In this Leetcode Single Number II problem solution, we have Given an integer array nums where every element appears three times except for one, which appears exactly once. Find the single element and return it. You must implement a solution with a linear runtime complexity and use only constant extra space.

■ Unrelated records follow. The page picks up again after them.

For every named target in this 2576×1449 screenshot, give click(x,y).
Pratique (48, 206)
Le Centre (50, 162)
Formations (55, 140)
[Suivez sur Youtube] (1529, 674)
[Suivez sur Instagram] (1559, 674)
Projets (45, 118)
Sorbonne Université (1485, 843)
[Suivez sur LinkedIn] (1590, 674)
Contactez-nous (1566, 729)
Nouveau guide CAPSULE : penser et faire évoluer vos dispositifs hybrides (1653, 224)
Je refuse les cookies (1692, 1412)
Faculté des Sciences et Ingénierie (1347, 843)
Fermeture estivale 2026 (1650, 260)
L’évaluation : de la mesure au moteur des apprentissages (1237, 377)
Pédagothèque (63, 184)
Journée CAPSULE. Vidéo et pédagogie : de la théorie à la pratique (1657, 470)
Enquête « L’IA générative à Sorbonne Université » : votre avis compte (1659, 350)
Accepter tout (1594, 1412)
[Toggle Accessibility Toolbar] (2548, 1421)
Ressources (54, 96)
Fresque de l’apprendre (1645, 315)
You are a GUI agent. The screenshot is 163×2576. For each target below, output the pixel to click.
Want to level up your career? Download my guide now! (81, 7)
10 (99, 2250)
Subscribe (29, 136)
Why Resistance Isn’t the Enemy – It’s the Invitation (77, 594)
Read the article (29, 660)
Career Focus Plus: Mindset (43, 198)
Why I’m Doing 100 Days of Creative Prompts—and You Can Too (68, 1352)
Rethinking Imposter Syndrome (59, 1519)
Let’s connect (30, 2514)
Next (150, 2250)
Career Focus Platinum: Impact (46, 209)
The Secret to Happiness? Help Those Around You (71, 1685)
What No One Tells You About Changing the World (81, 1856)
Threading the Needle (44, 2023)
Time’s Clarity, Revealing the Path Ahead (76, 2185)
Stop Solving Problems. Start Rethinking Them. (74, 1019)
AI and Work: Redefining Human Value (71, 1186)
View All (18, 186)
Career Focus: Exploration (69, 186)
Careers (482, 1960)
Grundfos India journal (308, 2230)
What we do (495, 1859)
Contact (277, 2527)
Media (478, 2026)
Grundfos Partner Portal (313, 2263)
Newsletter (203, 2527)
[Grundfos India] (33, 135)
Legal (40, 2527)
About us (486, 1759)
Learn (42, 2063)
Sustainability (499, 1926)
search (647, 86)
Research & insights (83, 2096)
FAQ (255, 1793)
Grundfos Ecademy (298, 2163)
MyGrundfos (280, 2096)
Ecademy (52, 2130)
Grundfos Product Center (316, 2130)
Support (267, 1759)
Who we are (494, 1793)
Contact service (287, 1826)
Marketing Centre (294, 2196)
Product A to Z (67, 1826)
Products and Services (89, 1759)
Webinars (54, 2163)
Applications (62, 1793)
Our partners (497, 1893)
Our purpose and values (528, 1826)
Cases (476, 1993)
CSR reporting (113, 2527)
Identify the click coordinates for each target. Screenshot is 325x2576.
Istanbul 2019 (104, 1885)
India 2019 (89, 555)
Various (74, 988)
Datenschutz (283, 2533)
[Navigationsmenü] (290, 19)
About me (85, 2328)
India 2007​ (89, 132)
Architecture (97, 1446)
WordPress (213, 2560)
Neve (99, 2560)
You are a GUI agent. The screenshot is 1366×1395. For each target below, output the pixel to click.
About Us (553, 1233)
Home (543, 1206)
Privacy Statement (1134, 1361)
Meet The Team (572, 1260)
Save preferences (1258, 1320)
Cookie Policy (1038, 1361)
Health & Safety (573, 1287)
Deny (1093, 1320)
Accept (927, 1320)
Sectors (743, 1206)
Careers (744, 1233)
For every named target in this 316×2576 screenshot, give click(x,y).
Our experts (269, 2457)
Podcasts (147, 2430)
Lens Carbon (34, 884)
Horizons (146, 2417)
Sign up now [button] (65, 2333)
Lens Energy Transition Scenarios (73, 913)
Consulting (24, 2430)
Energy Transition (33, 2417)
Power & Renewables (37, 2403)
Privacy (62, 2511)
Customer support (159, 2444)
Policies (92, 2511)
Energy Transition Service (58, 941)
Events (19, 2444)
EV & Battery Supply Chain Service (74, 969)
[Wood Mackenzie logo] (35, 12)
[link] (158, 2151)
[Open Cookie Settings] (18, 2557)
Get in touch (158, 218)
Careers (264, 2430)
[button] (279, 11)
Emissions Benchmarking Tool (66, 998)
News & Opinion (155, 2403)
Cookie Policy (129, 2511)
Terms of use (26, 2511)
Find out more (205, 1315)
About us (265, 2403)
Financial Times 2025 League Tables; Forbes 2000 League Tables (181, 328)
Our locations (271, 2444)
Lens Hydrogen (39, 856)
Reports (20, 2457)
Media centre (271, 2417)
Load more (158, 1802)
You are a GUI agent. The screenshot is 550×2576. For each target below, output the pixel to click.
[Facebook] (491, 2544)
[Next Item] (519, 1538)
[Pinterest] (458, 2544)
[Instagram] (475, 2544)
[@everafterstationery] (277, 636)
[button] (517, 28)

Leetcode Single Number II problem solution


Problem solution in Python.

def singleNumber(self, nums):
        """
        :type nums: List[int]
        :rtype: int
        """
        return int((3*sum(set(nums))-sum(nums))/2)



Problem solution in Java.

class Solution {
    public int singleNumber(int[] nums) {
        Map<Integer,Integer> map = new HashMap();
        for(int i=0;i<nums.length;i++){
            if(map.containsKey(nums[i])){
                map.put(nums[i],map.get(nums[i])+1);
            }
            else{
                map.put(nums[i],1);
            }
        }
        for(Integer values: map.keySet()){
            if(map.get(values)==1){
                return values;
            }
        }
        return -1;
    }
}


Problem solution in C++.

class Solution {
public:
    int singleNumber(vector<int>& nums) {
        int i=0;
        int j=0;
        for(int k:nums){
            i=~j&(i^k);
            j=~i&(j^k);
        }
      return i ;  
    }
};


Problem solution in C.

int partition(int *nums, int l, int r){
    int i = l,j = l;
    int t = l + rand()%(r-l+1);
    int tmp,p;
    p = nums[t];
    nums[t] = nums[r];
    nums[r] = p;
    
    for ( ; i <= r; i++){
        if (nums[i] <= p ){
            tmp = nums[i];
            nums[i] = nums[j];
            nums[j++] = tmp;
        }
    }return j;
}

int singleNumber(int* nums, int numsSize) {
    int i = 0, j = numsSize-1;
    int par;
    while(i<j){
        par = partition(nums,i,j);
        if (par%3 == 0){
            i = par;
        } else j = par-1;
    }
    return nums[i];
}